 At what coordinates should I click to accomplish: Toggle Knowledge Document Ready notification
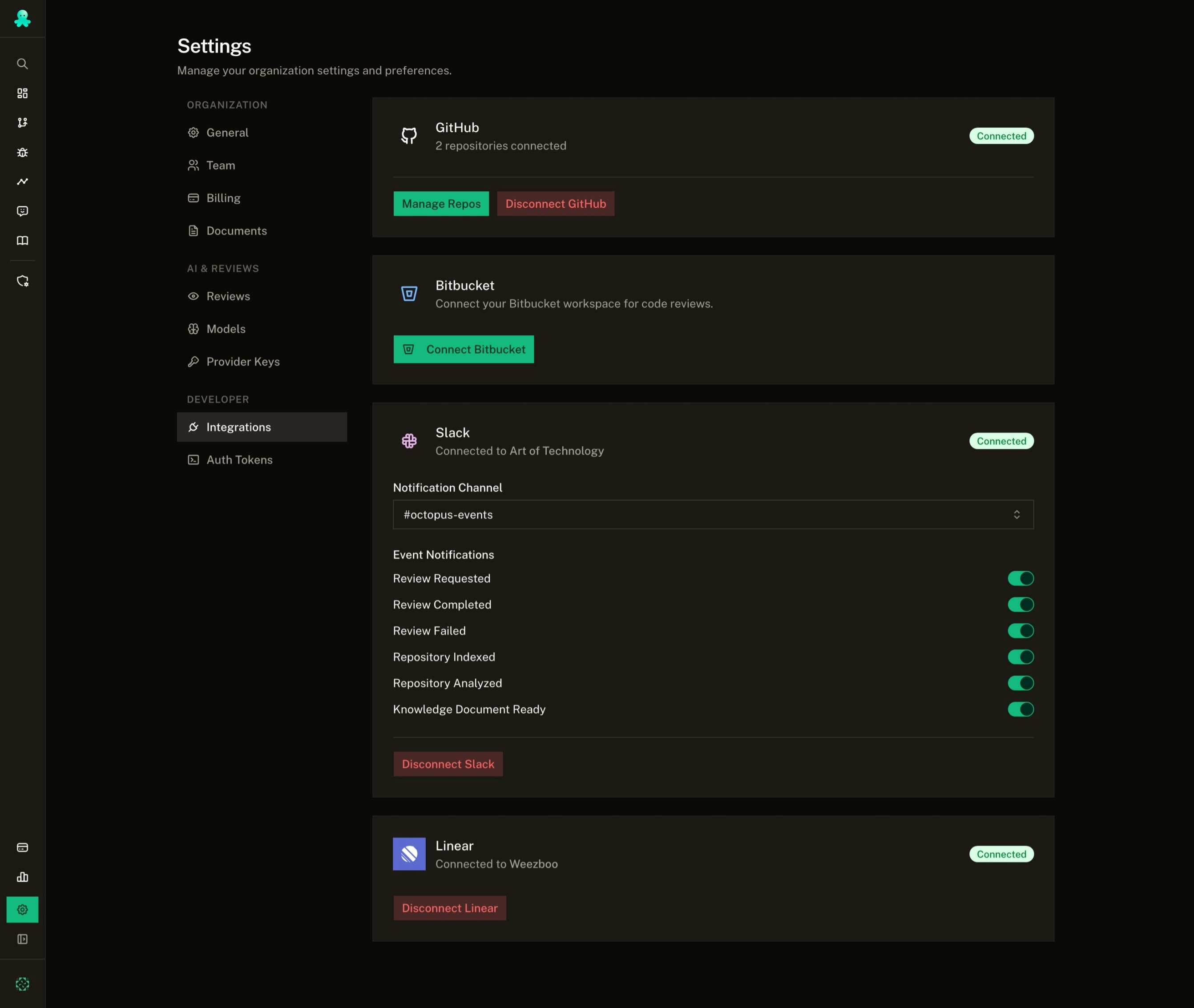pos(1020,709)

● ● ● ● ●

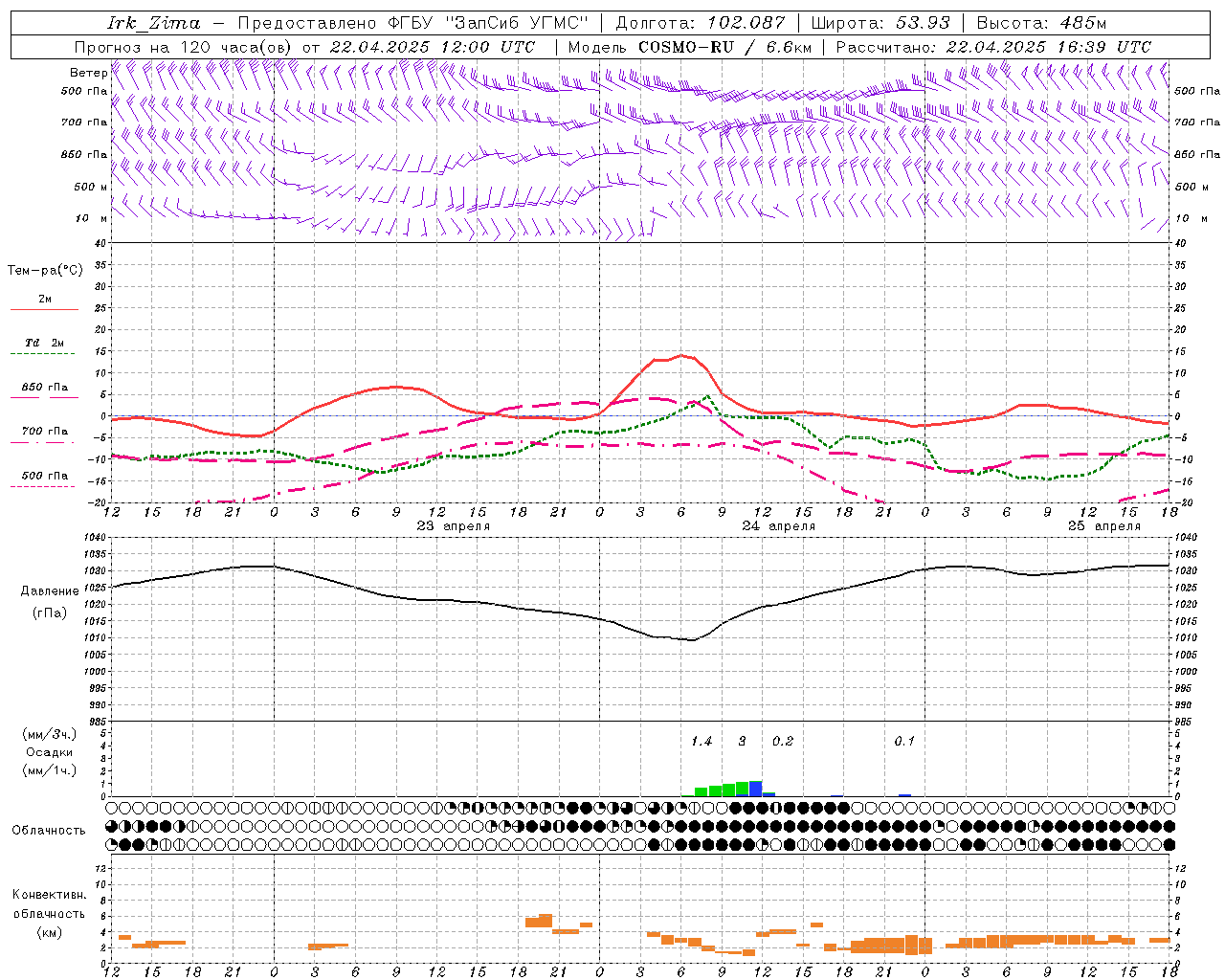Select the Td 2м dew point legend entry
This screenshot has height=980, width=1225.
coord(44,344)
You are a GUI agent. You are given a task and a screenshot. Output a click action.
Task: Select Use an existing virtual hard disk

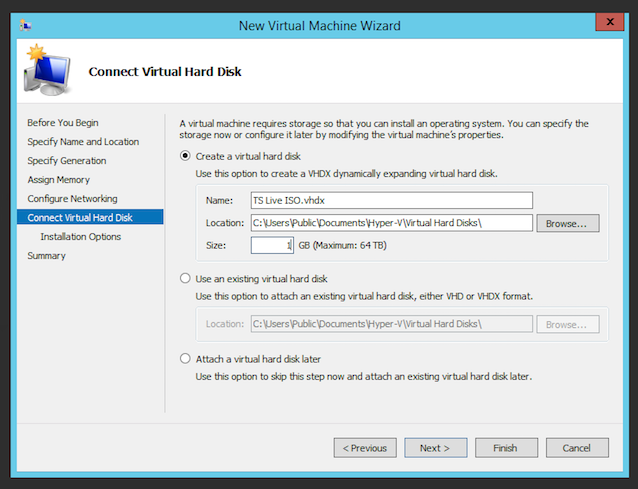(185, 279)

● ● ● ● ●

**THE TASK:**
Update the rows from the line that has "At what coordinates" through the line that has "pos(1020,709)" by replacing "notification" with "alert" and leaving everything else unchanged. Omit the pictures from your answer.

**THE ANSWER:**
 At what coordinates should I click to accomplish: Toggle Knowledge Document Ready alert
pos(1020,709)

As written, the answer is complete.